今や共和党は、ヘイリー氏の支持者を除き「トランプの党」だ。共和党支持者は、元来、高学歴で高所得層が多い。その中で拡がる「バイデン政権下でアメリカは相対的に弱くなった」との不満、大型減税への期待などが、トランプ氏の支持層を分厚くしている。
91の罪に問われている現役の「被告」だが…
トランプ氏がホワイトハウスを奪還するには、以下の2つのハードルがある。
(1)4つの事件で起訴されている点
「不倫口止め」「機密文書持ち出し」「連邦議会襲撃事件の扇動」「ジョージア州で大統領選挙結果を覆すため集計手続きに介入」の4つの事件で91の罪に問われ、トランプ陣営は、選挙戦と裁判の「両面作戦」を強いられている。
(2)副大統領候補を誰にするかという点
副大統領候補は「ランニングメイト」と呼ばれ、長い選挙戦を戦ううえで重要。大統領候補が弱い州、弱い分野、弱い支持層を埋められる人物を指名する必要がある。
筆者は、トランプ陣営がこれら2つともクリアしつつあると見ている。
上記のうち、(1)でもっとも問題なのは「連邦議会襲撃事件の扇動」だ。すでにコロラド州などでは、トランプ氏は、アメリカ合衆国憲法「修正第14条3項」の規定により、反乱に関わった人物は公職に就けない=大統領選挙に出馬する資格がないとの司法判断が出されている。
しかし、2月8日、アメリカ連邦最高裁判所で開かれた口頭弁論で、判事(9人のうち3人がトランプ政権下で任命された判事)からは、この判断に懐疑的な意見が相次いだ。

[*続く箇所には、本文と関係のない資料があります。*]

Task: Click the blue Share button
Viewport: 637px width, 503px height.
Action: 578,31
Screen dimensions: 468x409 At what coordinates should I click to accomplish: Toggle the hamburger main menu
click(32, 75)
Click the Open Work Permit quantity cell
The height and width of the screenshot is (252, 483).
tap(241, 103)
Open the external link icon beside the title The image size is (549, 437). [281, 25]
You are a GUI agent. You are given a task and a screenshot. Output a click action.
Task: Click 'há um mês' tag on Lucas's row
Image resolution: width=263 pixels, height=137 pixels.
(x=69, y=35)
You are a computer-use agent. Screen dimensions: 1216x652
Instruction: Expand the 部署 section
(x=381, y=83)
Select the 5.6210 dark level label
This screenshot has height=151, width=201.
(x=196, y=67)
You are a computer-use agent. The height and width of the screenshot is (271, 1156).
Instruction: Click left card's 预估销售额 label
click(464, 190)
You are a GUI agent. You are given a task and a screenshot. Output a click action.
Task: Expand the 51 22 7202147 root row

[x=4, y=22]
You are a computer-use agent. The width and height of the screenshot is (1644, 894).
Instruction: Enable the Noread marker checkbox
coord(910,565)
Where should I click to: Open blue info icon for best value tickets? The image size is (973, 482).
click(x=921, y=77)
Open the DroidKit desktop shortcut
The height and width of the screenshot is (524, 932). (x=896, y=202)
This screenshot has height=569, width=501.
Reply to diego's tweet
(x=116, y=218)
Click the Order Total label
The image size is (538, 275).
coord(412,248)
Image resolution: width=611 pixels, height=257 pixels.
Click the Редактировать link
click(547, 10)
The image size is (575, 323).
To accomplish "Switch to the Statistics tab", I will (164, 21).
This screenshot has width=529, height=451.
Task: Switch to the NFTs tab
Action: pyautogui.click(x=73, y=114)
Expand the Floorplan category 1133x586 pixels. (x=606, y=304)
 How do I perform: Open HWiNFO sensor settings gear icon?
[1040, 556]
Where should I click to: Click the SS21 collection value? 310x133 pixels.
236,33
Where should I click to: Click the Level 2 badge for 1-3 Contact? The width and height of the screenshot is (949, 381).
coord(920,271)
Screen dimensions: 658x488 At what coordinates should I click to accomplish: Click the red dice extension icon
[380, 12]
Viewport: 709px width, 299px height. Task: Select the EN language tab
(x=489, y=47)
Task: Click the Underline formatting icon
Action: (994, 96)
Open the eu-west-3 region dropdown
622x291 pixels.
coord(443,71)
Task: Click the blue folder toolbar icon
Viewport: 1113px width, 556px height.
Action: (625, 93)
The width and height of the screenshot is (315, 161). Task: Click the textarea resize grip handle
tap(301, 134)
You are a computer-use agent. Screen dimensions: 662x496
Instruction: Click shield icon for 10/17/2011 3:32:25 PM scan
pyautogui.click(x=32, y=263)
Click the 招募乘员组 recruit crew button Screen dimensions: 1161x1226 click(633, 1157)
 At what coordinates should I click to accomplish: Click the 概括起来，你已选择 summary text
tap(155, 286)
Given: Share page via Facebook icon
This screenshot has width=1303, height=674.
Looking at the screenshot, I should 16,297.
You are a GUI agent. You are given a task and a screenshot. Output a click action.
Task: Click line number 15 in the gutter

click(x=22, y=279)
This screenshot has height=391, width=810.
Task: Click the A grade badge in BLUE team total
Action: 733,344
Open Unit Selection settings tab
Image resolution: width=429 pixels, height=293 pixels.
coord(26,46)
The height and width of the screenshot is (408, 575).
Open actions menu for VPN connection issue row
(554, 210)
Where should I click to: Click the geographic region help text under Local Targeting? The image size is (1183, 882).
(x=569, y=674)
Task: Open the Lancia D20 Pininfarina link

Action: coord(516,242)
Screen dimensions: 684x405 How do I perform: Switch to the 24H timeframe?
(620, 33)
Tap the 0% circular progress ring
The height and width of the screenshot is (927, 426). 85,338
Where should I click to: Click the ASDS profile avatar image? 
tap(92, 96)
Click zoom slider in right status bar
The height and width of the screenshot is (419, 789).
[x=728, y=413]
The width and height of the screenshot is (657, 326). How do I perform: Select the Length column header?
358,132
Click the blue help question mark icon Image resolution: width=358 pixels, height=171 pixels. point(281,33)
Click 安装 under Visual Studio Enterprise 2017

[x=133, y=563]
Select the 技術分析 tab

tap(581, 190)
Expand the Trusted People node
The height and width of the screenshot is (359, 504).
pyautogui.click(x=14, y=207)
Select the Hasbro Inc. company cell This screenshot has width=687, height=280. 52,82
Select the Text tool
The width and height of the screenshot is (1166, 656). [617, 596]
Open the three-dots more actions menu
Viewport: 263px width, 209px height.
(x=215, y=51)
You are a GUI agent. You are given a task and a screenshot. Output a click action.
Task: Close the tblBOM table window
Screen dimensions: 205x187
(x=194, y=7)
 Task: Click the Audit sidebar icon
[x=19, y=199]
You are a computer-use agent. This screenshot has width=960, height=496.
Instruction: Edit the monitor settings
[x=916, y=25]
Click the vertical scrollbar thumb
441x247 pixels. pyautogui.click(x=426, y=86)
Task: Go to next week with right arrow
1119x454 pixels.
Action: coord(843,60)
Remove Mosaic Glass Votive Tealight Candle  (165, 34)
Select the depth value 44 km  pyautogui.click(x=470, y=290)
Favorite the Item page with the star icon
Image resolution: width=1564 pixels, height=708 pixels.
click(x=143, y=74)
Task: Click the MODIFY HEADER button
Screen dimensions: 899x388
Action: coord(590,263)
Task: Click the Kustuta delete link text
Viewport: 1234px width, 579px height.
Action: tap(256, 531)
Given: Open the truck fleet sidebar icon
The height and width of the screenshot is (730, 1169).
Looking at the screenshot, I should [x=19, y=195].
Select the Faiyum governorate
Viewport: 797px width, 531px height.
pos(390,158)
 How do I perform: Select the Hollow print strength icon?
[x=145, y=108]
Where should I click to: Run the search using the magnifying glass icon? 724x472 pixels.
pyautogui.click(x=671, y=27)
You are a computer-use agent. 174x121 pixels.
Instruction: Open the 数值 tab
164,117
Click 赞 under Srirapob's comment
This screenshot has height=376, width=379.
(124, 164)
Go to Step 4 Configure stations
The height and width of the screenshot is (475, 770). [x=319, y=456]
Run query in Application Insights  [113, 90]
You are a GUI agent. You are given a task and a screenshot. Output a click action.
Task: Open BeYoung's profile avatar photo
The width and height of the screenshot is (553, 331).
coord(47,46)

それに先がけ、ワシントンにある連邦地方裁判所は、3月4日に予定されていた初公判の日程を無期限延期としている。トランプ陣営からすれば、裁判を大統領選挙後まで遅らせ、それまでに、万一、「クロ」と判断された場合でも、当選すれば、自身が指名する司法長官に起訴を取り下げさせるという形が出来上がりつつあるということだ。